彼:なるほど、皆まで言わずともわかるよ。物理的な次元の話だけではなく、製造責任者のオッペンハイマーのような人や、良識ある一般のアメリカ人の心まで壊してしまっているかもしれないことを暗示しているんだろう。
 
私:そう。あえていえばそれだけじゃなく、核について自由に闊達に議論する風潮をこれまで作ってこられなかったわれわれ日本人も、その言葉から気づくことがあるかもしれないよね。
 
彼:ところできみは広島出身だけど、きみの両親とかは原爆の影響を受けていないのかい?
 
私:そういえばいま気づいたんだけれども、ぼくは今までこの種の質問を受けたことがない。きみが初めてだよ。たぶん、こういうことってみんな、興味があっても聞きづらいんだろうね。

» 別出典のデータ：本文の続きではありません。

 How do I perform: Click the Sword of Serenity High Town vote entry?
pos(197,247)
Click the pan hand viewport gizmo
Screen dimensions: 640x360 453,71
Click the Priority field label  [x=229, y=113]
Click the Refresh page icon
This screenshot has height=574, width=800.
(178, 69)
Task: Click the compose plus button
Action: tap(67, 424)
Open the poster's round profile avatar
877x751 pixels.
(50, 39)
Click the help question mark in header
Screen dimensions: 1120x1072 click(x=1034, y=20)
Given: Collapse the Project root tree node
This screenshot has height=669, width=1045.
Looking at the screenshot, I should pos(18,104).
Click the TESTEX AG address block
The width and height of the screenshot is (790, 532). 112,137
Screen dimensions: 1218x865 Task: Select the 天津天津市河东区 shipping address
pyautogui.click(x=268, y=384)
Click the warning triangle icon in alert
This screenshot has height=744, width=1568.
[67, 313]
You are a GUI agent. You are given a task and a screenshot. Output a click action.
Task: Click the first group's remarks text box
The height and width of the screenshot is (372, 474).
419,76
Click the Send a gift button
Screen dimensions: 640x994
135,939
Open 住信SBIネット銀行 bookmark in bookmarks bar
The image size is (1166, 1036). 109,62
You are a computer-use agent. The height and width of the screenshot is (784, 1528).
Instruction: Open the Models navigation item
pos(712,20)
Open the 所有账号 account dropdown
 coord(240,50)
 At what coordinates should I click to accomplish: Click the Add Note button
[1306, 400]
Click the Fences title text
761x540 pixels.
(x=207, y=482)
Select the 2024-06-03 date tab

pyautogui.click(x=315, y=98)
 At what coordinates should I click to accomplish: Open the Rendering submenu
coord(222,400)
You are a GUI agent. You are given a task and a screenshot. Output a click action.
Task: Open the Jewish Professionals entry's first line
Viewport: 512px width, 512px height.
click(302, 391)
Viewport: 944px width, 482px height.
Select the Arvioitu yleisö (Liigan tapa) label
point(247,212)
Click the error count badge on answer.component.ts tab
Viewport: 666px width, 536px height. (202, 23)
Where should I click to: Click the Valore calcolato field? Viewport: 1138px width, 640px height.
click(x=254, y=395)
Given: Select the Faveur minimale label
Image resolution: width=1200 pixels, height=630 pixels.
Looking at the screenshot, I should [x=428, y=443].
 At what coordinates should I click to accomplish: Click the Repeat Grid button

うちは母方は満州にいたし、父方は当時呉に住んでいて、父は少年だったけれども、原爆雲だけは見えたみたいなことを、たしか私が子どものころ言っていたように記憶している(今となっては真偽のほどはわからない)。だから直接的な影響はないと思う。
 
彼:日本人のなかには、実際の広島や長崎の被害映像が流れないことを問題視する向きもあるみたいだけど。
 
私:だからといって、この映画が原爆投下を礼賛する映画ではないことはたしかだし、原爆投下によって加害者側も苦しんでいることや、世界がそう簡単にこの投下の事実を許しているわけでもないことが伝わる作品なだけに、ぼくは被害映像のあるなしについてあまり問題視はしなくていいのではないかと思っている。
 
彼:なるほど、参考になったよ。俺も観てこようかな。
 
私:考察動画がたくさんあるから、それを見ていくといいかもね。ストローズの公聴会のシーン(モノクロ)とオッペンハイマーの聴聞会のシーン(カラー)の話の詳細とか、トリニティ実験の話とか、ここではまったくしなかったけど、そういった細かい設定はぜひ動画とかでチェックしといてね。あと、IMAXで観ると迫力があって凄いらしいよ。
 
彼:ありがとう。
 
 
 


 (2024年5月13日)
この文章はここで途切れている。